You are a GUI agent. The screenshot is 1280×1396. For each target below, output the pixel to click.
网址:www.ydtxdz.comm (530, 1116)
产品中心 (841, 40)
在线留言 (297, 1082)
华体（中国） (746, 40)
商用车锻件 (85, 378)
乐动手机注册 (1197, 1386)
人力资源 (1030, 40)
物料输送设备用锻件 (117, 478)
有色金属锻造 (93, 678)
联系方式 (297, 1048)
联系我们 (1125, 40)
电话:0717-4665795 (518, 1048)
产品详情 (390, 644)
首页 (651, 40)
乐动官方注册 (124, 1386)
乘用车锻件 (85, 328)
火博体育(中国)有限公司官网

◇ ◇ ◇ ◇ ◇

[Goal of the exercise] The whole of the material above should be written out again, exactly.

[Answer to the problem]
You are a GUI agent. The screenshot is 1280×1396. For each target below, output the pixel to click.
网址:www.ydtxdz.comm (530, 1116)
产品中心 (841, 40)
在线留言 (297, 1082)
华体（中国） (746, 40)
商用车锻件 (85, 378)
乐动手机注册 (1197, 1386)
人力资源 (1030, 40)
物料输送设备用锻件 (117, 478)
有色金属锻造 (93, 678)
联系方式 (297, 1048)
联系我们 (1125, 40)
电话:0717-4665795 (518, 1048)
产品详情 (390, 644)
首页 (651, 40)
乐动官方注册 (124, 1386)
乘用车锻件 (85, 328)
火博体育(中国)有限公司官网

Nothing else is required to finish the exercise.